June was another month of major change in my care regime. I have now moved to a 24-hour care system so there is at least one carer with me at all times, day and night. I was urged by my medical team to move to 24-hour care on leaving hospital in April, but initially I wasn’t convinced of the need, and our care agency couldn’t provide 24-hour care so it would mean a complete change of personnel. Eventually, though, after exploring various compromise options, I succumbed and agreed.
One of the saddest aspects of the change was saying “goodbye” to my previous carers; lovely people, several of whom have been coming here regularly for the last 18 months, so we got to know them well. I received several farewell hugs, some of them even a little tearful. And then we began to meet the new team. They, too, are lovely caring people who, two weeks on, we are getting to know.
Moving to 24-hour care has several implications. Someone sits with me all night in case of any problems such as with the ventilator, and to assist me if I need help with anything, using the urinal bottle being the most common requirement! Doreen has moved into the spare bedroom, and we have an armchair for the carer where her bed was. It does mean Doreen now has uninterrupted sleep at night, and if there is a problem with the ventilator, I don’t have to worry that Doreen won’t be woken by the alarm!

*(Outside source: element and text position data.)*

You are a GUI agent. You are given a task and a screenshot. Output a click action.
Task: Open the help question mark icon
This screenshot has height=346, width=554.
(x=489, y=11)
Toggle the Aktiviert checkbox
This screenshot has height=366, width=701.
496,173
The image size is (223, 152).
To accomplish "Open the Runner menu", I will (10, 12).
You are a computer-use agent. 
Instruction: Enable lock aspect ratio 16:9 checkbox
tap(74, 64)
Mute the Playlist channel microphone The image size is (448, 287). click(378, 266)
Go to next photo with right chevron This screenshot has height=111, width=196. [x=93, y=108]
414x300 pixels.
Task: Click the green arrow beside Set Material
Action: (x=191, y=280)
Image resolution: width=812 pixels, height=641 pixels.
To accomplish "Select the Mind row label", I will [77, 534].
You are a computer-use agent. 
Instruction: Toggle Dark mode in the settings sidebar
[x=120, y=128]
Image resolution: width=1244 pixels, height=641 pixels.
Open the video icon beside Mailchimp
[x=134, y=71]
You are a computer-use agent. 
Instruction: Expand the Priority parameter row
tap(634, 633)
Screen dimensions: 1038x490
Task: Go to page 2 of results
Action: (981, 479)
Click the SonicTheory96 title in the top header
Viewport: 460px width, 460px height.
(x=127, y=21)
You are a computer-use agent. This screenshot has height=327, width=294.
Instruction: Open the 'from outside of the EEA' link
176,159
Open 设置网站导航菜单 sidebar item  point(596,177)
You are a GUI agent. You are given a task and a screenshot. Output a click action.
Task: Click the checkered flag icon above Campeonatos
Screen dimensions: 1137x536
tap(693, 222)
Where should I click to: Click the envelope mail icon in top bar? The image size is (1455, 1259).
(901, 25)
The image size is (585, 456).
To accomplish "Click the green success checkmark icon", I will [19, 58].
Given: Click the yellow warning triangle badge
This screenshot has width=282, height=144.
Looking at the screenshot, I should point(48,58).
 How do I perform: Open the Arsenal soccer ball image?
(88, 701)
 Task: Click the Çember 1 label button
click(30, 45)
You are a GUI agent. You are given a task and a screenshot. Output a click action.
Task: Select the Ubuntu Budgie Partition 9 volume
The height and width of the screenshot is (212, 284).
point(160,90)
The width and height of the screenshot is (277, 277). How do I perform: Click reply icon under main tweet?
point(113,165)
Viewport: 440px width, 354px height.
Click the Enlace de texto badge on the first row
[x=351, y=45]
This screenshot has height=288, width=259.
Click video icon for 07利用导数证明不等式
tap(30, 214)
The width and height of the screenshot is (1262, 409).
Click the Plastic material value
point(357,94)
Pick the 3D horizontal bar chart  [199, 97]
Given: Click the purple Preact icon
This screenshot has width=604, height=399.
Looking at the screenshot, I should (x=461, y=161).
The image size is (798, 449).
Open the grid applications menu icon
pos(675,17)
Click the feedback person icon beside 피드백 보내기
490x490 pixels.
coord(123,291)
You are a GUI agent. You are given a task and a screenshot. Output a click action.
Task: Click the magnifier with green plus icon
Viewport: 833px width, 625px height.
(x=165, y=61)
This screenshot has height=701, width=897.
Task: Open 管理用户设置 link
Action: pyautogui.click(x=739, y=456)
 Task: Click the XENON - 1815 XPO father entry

A major advantage of the new regime is the regularity of the shift rota, with overlapping shifts providing two carers for an hour to get me up, washed and dressed at 7.00 every morning, and put me to bed at 10.00 each night. With the previous system of peripatetic care teams, their scheduled arrival times were often irregular, while the variable duration of preceding calls made actual arrival times unpredictable. Providing care 24/7 needs a team of at least 5 people working full time. Allowing for annual leave, training, sickness absence etc. takes that number to nearly 6 people. It is quite overwhelming to think that 6 people’s employment is entirely devoted to my care.
The new fixed gantry hoist arrived this month, making life easier for the carers. Sadly, though, my stand-aid hoist has finally been ‘confiscated’, so standing up is now a thing of the past. I have particularly long legs, which means I don’t appear tall sitting down, so the surprised comments when new people first saw me lifted to my full height used to amuse me.
On the subject of hoists, one of the things that most worries the MND medical team is weight loss. Pre Covid, I was always weighed at the MND clinic, but that’s not possible with virtual clinics, which still continue. At first I was able to get onto our bathroom scales before each clinic but that became too difficult about 18 months ago. Perturbed by this lack of critical data, they decided to send someone out to weigh me using a scale that fits between the hoist and the sling. Unfortunately, with the extra length introduced between hoist and sling, the new gantry hoist couldn’t go high enough to lift me clear of the wheelchair. Undaunted, we then tried the mobile hoist, which we still have, but that too wouldn’t go high enough either. Eventually, by transferring me to the bed, and lowering the bed as much as possible, we were just able to get a reading. It appears I have lost about 7-8 kg since last weighed. That must all be muscle wastage as I’m sure my stomach isn’t any smaller!
Finally, a quick update on the fish in our pond: Our original ‘big white’ fish is active and easily visible but our new smaller ‘camouflaged’ fish still hasn’t been spotted. Perhaps I underestimated the heron’s local intelligence network!